• _Exercise goal_
Write out exactly the lines below that run from the one containing "Click the Christine le Duc brand name" through the one containing "Screen dimensions: 1546x784", both included, with no other lines.

* * * * *

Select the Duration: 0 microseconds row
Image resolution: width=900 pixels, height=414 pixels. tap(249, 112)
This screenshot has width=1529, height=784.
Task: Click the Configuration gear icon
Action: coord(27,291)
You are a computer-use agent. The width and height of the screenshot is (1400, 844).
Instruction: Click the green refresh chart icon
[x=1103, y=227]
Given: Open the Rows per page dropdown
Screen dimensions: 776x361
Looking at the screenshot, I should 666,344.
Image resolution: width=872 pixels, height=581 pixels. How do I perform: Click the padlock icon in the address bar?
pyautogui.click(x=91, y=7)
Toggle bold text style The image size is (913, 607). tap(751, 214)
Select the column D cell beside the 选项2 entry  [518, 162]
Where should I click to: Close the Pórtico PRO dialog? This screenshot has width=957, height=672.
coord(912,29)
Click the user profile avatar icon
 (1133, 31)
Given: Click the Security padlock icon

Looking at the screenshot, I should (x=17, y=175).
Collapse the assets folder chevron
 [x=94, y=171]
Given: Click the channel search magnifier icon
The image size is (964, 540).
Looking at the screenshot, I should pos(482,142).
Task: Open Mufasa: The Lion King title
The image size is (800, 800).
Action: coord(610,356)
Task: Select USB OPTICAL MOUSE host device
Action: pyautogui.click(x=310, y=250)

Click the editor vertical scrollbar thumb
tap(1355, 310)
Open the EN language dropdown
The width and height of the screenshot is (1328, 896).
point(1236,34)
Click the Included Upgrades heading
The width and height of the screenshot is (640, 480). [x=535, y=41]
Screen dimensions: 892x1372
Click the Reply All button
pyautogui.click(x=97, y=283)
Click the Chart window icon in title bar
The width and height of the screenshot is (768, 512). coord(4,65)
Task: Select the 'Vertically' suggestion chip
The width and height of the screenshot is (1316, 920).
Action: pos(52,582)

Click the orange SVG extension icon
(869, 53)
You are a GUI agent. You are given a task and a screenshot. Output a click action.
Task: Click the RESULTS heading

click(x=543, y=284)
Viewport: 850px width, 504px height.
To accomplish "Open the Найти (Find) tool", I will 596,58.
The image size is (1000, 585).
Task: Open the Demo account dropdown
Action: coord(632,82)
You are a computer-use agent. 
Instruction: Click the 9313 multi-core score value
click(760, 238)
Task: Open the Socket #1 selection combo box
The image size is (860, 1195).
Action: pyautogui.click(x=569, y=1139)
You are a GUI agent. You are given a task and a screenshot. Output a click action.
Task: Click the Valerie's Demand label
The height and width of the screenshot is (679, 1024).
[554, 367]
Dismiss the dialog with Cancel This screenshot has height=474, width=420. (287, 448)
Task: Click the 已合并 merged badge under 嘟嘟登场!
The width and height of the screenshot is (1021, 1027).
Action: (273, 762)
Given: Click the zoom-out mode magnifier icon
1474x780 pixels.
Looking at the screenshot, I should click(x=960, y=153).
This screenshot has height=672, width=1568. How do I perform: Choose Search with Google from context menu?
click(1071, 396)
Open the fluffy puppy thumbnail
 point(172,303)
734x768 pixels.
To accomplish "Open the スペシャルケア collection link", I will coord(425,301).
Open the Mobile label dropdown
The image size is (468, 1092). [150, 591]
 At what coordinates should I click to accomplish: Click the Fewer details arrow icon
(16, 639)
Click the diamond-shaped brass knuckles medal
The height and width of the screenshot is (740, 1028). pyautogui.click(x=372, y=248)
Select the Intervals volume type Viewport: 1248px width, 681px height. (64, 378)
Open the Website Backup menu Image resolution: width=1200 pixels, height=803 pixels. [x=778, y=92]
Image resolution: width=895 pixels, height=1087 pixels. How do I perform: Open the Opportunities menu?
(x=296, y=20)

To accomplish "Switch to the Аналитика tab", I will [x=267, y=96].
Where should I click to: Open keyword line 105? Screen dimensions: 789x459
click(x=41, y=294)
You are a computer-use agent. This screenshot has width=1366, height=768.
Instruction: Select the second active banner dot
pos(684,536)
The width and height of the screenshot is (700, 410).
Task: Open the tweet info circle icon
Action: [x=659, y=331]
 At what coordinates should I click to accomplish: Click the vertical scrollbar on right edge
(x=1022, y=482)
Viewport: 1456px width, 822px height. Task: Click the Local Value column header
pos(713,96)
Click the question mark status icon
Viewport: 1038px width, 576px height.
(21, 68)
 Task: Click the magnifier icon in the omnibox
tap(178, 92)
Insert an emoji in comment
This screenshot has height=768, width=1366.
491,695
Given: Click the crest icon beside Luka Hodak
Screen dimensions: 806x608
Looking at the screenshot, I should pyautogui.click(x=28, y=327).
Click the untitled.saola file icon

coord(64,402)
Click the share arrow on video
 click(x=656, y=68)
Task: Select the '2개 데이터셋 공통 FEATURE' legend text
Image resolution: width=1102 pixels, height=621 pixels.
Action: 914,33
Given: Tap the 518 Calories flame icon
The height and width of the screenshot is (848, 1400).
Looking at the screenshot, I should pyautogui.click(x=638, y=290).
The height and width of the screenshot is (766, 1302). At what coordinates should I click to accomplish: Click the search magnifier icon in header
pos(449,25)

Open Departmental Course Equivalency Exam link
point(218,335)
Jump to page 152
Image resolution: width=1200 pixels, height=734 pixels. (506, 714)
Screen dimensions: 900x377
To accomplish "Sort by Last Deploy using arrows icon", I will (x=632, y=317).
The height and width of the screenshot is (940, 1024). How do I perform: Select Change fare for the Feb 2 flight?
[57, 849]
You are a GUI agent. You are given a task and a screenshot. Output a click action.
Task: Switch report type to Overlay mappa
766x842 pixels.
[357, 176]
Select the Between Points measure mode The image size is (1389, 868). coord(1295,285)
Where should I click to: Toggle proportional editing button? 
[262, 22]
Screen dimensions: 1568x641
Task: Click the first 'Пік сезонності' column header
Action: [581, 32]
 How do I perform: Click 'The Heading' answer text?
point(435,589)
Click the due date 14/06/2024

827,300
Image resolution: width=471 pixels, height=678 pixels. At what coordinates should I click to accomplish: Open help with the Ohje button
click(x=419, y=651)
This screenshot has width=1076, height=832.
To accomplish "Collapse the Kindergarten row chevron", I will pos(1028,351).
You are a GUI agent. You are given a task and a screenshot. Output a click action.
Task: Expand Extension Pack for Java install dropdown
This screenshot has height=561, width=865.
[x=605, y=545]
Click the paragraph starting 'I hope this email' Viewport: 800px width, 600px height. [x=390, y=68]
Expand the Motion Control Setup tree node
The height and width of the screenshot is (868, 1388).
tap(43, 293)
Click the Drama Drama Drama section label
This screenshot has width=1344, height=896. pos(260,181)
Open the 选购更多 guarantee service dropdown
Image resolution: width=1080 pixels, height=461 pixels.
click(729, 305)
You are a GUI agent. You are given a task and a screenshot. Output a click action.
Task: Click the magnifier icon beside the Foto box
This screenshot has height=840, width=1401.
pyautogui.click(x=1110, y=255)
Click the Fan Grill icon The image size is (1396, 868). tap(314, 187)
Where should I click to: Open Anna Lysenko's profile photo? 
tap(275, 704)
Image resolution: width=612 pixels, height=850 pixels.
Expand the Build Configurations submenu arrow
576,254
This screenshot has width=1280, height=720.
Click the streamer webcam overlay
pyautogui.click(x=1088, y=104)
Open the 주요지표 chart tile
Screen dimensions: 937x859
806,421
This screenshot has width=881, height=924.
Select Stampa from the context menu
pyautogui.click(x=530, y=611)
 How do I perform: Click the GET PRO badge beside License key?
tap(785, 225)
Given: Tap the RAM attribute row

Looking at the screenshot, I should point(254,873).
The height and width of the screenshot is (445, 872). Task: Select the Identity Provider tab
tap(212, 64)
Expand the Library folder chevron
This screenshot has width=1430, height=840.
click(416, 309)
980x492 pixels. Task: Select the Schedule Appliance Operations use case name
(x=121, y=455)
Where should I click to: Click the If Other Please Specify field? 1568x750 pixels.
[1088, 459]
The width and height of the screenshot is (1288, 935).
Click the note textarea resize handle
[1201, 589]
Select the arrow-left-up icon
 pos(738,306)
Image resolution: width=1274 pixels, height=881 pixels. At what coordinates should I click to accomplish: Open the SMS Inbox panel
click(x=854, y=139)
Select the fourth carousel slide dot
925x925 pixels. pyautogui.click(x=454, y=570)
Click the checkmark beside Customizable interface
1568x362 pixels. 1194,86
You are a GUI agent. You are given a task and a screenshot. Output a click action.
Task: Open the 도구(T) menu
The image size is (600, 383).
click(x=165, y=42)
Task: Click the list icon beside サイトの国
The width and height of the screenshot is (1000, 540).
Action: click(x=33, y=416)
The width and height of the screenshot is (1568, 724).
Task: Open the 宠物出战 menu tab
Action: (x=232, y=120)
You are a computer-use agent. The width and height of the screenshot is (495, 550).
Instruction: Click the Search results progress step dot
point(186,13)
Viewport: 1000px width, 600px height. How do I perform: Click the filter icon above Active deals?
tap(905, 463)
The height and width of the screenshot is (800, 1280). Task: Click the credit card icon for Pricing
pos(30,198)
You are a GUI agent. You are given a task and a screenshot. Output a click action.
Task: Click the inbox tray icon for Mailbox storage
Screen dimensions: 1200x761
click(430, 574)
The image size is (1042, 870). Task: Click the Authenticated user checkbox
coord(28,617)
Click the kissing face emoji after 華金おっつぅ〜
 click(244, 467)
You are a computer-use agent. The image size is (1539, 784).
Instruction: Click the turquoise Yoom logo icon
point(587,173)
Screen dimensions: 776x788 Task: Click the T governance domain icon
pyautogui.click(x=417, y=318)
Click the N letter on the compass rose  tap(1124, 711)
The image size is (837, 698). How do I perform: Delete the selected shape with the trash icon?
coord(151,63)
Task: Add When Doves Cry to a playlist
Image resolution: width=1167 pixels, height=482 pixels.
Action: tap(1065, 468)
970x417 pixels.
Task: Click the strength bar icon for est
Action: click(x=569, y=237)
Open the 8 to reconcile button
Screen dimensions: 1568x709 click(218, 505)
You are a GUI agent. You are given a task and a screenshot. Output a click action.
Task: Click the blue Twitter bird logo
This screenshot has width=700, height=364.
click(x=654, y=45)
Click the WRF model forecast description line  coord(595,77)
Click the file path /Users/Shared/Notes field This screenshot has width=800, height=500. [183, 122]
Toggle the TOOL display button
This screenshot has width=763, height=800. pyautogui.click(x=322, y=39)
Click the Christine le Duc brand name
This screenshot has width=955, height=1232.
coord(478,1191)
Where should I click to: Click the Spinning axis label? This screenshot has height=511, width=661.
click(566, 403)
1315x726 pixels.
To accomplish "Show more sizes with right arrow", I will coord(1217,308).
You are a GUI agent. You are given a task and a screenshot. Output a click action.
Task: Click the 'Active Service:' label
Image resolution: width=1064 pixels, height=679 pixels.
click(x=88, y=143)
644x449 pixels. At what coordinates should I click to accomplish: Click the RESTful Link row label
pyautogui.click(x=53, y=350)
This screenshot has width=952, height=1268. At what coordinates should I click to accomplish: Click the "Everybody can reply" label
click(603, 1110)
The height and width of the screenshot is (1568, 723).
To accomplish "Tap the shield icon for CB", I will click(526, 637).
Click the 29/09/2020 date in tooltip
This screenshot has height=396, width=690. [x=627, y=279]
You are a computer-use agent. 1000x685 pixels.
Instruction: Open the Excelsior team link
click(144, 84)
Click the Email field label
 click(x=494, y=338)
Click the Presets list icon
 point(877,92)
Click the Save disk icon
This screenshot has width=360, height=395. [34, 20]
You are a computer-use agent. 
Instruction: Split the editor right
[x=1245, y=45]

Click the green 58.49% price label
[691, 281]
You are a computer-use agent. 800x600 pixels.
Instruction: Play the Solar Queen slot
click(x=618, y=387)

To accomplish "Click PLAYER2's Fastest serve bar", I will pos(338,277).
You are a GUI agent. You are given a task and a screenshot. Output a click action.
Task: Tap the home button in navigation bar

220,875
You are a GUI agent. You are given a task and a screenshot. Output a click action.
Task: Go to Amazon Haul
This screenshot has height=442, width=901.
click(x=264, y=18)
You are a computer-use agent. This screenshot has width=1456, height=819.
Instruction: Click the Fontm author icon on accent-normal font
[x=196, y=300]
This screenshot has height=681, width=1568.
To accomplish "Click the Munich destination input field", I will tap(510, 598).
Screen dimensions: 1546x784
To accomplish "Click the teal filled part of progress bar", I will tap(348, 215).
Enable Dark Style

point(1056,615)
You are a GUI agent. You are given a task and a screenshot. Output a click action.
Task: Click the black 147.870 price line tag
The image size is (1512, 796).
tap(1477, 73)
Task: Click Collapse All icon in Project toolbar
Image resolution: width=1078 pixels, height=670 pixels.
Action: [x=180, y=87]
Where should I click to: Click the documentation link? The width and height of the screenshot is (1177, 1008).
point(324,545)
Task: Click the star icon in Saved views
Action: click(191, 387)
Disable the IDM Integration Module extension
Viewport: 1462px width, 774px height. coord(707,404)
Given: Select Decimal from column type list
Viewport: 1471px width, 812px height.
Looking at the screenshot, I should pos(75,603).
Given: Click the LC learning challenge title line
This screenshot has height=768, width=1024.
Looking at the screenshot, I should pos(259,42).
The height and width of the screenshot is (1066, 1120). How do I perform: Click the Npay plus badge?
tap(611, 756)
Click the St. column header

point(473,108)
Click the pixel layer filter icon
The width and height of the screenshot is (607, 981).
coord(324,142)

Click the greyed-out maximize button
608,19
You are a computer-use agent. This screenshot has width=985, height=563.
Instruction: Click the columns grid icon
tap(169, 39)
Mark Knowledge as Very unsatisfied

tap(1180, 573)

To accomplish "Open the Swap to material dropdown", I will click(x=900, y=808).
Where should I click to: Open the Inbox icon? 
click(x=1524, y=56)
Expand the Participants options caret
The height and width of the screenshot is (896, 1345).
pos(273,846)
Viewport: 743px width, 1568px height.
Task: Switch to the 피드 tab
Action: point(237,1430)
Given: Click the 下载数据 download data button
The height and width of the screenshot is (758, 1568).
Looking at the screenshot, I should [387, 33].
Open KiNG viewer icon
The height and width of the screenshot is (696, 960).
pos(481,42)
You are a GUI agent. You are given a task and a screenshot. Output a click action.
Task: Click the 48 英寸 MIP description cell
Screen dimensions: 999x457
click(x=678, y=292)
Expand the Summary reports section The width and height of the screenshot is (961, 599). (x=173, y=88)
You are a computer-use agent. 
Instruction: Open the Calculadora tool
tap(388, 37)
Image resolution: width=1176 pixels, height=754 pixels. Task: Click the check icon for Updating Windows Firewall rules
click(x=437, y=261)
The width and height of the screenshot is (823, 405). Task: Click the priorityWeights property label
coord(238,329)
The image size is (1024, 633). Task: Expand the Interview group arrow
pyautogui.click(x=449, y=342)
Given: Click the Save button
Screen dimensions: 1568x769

* * * * *

• _Completed task_
Click the Christine le Duc brand name
This screenshot has width=955, height=1232.
coord(478,1191)
Where should I click to: Click the Spinning axis label? This screenshot has height=511, width=661.
click(566, 403)
1315x726 pixels.
To accomplish "Show more sizes with right arrow", I will coord(1217,308).
You are a GUI agent. You are given a task and a screenshot. Output a click action.
Task: Click the 'Active Service:' label
Image resolution: width=1064 pixels, height=679 pixels.
click(x=88, y=143)
644x449 pixels. At what coordinates should I click to accomplish: Click the RESTful Link row label
pyautogui.click(x=53, y=350)
This screenshot has width=952, height=1268. At what coordinates should I click to accomplish: Click the "Everybody can reply" label
click(603, 1110)
The height and width of the screenshot is (1568, 723).
To accomplish "Tap the shield icon for CB", I will click(526, 637).
Click the 29/09/2020 date in tooltip
This screenshot has height=396, width=690. [x=627, y=279]
You are a computer-use agent. 1000x685 pixels.
Instruction: Open the Excelsior team link
click(144, 84)
Click the Email field label
 click(x=494, y=338)
Click the Presets list icon
 point(877,92)
Click the Save disk icon
This screenshot has width=360, height=395. [34, 20]
You are a computer-use agent. 
Instruction: Split the editor right
[x=1245, y=45]

Click the green 58.49% price label
[691, 281]
You are a computer-use agent. 800x600 pixels.
Instruction: Play the Solar Queen slot
click(x=618, y=387)

To accomplish "Click PLAYER2's Fastest serve bar", I will pos(338,277).
You are a GUI agent. You are given a task and a screenshot. Output a click action.
Task: Tap the home button in navigation bar

220,875
You are a GUI agent. You are given a task and a screenshot. Output a click action.
Task: Go to Amazon Haul
This screenshot has height=442, width=901.
click(x=264, y=18)
You are a computer-use agent. This screenshot has width=1456, height=819.
Instruction: Click the Fontm author icon on accent-normal font
[x=196, y=300]
This screenshot has height=681, width=1568.
To accomplish "Click the Munich destination input field", I will tap(510, 598).
Screen dimensions: 1546x784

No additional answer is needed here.